*Provided data*.
+++++

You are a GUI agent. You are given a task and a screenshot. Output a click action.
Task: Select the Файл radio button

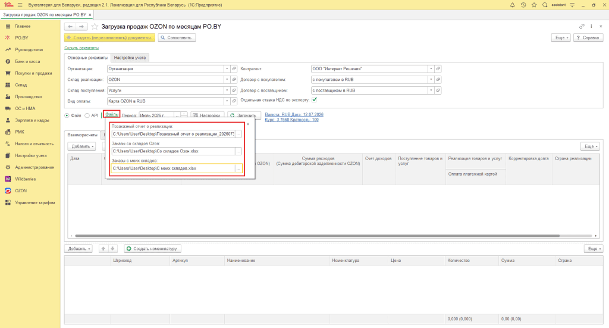coord(67,115)
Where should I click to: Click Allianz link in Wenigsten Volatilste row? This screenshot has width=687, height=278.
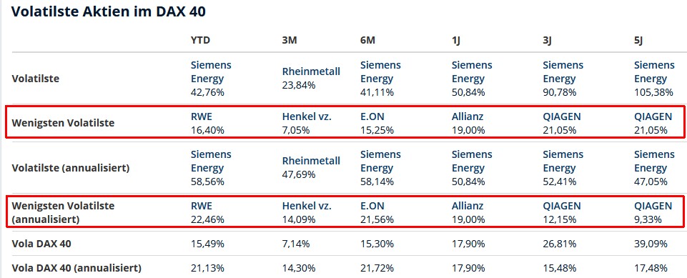468,116
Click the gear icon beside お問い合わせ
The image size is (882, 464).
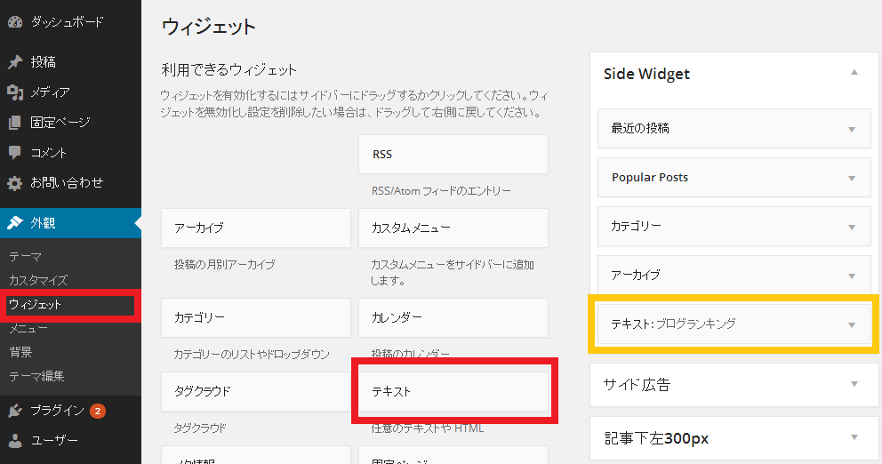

+++++

*To do*. All of the material above should be copied exactly, minus the pictures.

*Written answer*.
You are a GUI agent. You are given a task and a screenshot. Output a click action.
Task: Select the Файл radio button

coord(67,115)
Where should I click to: Click Allianz link in Wenigsten Volatilste row? This screenshot has width=687, height=278.
468,116
Click the gear icon beside お問い合わせ
The image size is (882, 464).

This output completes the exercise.